• [Data extract]
--

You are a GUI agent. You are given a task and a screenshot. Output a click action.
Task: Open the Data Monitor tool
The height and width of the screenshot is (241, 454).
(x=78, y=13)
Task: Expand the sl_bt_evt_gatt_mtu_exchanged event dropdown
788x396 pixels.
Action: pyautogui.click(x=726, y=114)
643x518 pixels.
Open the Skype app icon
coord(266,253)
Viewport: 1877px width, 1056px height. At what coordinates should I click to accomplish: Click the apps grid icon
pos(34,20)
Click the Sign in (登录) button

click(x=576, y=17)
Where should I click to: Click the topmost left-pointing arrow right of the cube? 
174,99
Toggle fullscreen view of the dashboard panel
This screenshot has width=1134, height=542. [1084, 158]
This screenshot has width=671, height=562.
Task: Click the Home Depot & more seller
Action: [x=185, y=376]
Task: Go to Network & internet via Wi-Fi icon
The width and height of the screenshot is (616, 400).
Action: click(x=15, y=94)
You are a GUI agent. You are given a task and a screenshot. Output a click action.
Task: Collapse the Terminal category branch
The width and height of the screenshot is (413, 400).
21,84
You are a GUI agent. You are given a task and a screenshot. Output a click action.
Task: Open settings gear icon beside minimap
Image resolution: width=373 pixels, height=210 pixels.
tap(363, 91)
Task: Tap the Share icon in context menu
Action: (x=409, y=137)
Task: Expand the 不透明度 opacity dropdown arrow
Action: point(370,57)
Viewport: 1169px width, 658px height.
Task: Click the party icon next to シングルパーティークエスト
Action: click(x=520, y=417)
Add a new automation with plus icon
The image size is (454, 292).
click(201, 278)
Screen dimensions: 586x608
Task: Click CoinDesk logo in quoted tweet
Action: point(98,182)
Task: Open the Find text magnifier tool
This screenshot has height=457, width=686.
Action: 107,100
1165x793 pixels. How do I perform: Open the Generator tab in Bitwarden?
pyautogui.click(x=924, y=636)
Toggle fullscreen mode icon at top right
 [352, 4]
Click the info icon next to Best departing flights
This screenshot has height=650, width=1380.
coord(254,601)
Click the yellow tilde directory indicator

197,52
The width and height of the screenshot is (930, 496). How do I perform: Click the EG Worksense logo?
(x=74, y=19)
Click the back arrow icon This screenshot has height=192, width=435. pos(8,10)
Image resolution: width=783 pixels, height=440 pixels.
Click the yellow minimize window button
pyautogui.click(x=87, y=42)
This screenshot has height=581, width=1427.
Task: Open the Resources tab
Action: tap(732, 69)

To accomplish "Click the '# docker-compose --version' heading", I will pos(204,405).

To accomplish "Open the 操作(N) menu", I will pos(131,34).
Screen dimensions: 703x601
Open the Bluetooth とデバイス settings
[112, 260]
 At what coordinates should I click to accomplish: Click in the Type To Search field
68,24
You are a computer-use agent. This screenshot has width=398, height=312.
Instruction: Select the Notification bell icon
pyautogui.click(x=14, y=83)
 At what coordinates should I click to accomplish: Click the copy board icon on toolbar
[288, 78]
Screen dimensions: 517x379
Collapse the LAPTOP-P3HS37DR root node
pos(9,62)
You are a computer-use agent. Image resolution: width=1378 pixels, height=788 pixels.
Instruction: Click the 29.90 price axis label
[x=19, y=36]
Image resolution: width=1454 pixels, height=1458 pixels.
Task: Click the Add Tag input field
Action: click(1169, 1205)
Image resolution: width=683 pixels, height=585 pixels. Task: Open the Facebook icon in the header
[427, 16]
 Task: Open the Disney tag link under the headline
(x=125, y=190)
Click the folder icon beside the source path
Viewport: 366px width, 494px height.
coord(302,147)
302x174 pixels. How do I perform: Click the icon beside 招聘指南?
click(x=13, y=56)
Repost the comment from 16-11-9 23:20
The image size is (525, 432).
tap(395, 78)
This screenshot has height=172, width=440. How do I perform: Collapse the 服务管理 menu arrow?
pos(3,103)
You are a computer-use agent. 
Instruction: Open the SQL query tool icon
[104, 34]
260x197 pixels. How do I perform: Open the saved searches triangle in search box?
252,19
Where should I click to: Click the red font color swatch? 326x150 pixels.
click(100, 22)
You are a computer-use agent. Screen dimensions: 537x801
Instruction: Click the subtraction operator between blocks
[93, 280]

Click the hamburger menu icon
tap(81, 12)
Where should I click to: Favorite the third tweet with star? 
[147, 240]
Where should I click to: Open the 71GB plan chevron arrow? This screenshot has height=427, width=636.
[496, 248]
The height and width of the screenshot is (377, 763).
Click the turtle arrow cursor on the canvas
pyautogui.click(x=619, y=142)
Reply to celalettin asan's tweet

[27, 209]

--

• [Exercise prompt] The listing above should be returned in full, exactly as shown.

• [Answer to this exercise]
You are a GUI agent. You are given a task and a screenshot. Output a click action.
Task: Open the Data Monitor tool
The height and width of the screenshot is (241, 454).
(x=78, y=13)
Task: Expand the sl_bt_evt_gatt_mtu_exchanged event dropdown
788x396 pixels.
Action: pyautogui.click(x=726, y=114)
643x518 pixels.
Open the Skype app icon
coord(266,253)
Viewport: 1877px width, 1056px height. At what coordinates should I click to accomplish: Click the apps grid icon
pos(34,20)
Click the Sign in (登录) button

click(x=576, y=17)
Where should I click to: Click the topmost left-pointing arrow right of the cube? 
174,99
Toggle fullscreen view of the dashboard panel
This screenshot has width=1134, height=542. [1084, 158]
This screenshot has width=671, height=562.
Task: Click the Home Depot & more seller
Action: [x=185, y=376]
Task: Go to Network & internet via Wi-Fi icon
The width and height of the screenshot is (616, 400).
Action: click(x=15, y=94)
You are a GUI agent. You are given a task and a screenshot. Output a click action.
Task: Collapse the Terminal category branch
The width and height of the screenshot is (413, 400).
21,84
You are a GUI agent. You are given a task and a screenshot. Output a click action.
Task: Open settings gear icon beside minimap
Image resolution: width=373 pixels, height=210 pixels.
tap(363, 91)
Task: Tap the Share icon in context menu
Action: (x=409, y=137)
Task: Expand the 不透明度 opacity dropdown arrow
Action: point(370,57)
Viewport: 1169px width, 658px height.
Task: Click the party icon next to シングルパーティークエスト
Action: click(x=520, y=417)
Add a new automation with plus icon
The image size is (454, 292).
click(201, 278)
Screen dimensions: 586x608
Task: Click CoinDesk logo in quoted tweet
Action: point(98,182)
Task: Open the Find text magnifier tool
This screenshot has height=457, width=686.
Action: 107,100
1165x793 pixels. How do I perform: Open the Generator tab in Bitwarden?
pyautogui.click(x=924, y=636)
Toggle fullscreen mode icon at top right
 [352, 4]
Click the info icon next to Best departing flights
This screenshot has height=650, width=1380.
coord(254,601)
Click the yellow tilde directory indicator

197,52
The width and height of the screenshot is (930, 496). How do I perform: Click the EG Worksense logo?
(x=74, y=19)
Click the back arrow icon This screenshot has height=192, width=435. pos(8,10)
Image resolution: width=783 pixels, height=440 pixels.
Click the yellow minimize window button
pyautogui.click(x=87, y=42)
This screenshot has height=581, width=1427.
Task: Open the Resources tab
Action: tap(732, 69)

To accomplish "Click the '# docker-compose --version' heading", I will pos(204,405).

To accomplish "Open the 操作(N) menu", I will pos(131,34).
Screen dimensions: 703x601
Open the Bluetooth とデバイス settings
[112, 260]
 At what coordinates should I click to accomplish: Click in the Type To Search field
68,24
You are a computer-use agent. This screenshot has width=398, height=312.
Instruction: Select the Notification bell icon
pyautogui.click(x=14, y=83)
 At what coordinates should I click to accomplish: Click the copy board icon on toolbar
[288, 78]
Screen dimensions: 517x379
Collapse the LAPTOP-P3HS37DR root node
pos(9,62)
You are a computer-use agent. Image resolution: width=1378 pixels, height=788 pixels.
Instruction: Click the 29.90 price axis label
[x=19, y=36]
Image resolution: width=1454 pixels, height=1458 pixels.
Task: Click the Add Tag input field
Action: click(1169, 1205)
Image resolution: width=683 pixels, height=585 pixels. Task: Open the Facebook icon in the header
[427, 16]
 Task: Open the Disney tag link under the headline
(x=125, y=190)
Click the folder icon beside the source path
Viewport: 366px width, 494px height.
coord(302,147)
302x174 pixels. How do I perform: Click the icon beside 招聘指南?
click(x=13, y=56)
Repost the comment from 16-11-9 23:20
The image size is (525, 432).
tap(395, 78)
This screenshot has height=172, width=440. How do I perform: Collapse the 服务管理 menu arrow?
pos(3,103)
You are a computer-use agent. 
Instruction: Open the SQL query tool icon
[104, 34]
260x197 pixels. How do I perform: Open the saved searches triangle in search box?
252,19
Where should I click to: Click the red font color swatch? 326x150 pixels.
click(100, 22)
You are a computer-use agent. Screen dimensions: 537x801
Instruction: Click the subtraction operator between blocks
[93, 280]

Click the hamburger menu icon
tap(81, 12)
Where should I click to: Favorite the third tweet with star? 
[147, 240]
Where should I click to: Open the 71GB plan chevron arrow? This screenshot has height=427, width=636.
[496, 248]
The height and width of the screenshot is (377, 763).
Click the turtle arrow cursor on the canvas
pyautogui.click(x=619, y=142)
Reply to celalettin asan's tweet

[27, 209]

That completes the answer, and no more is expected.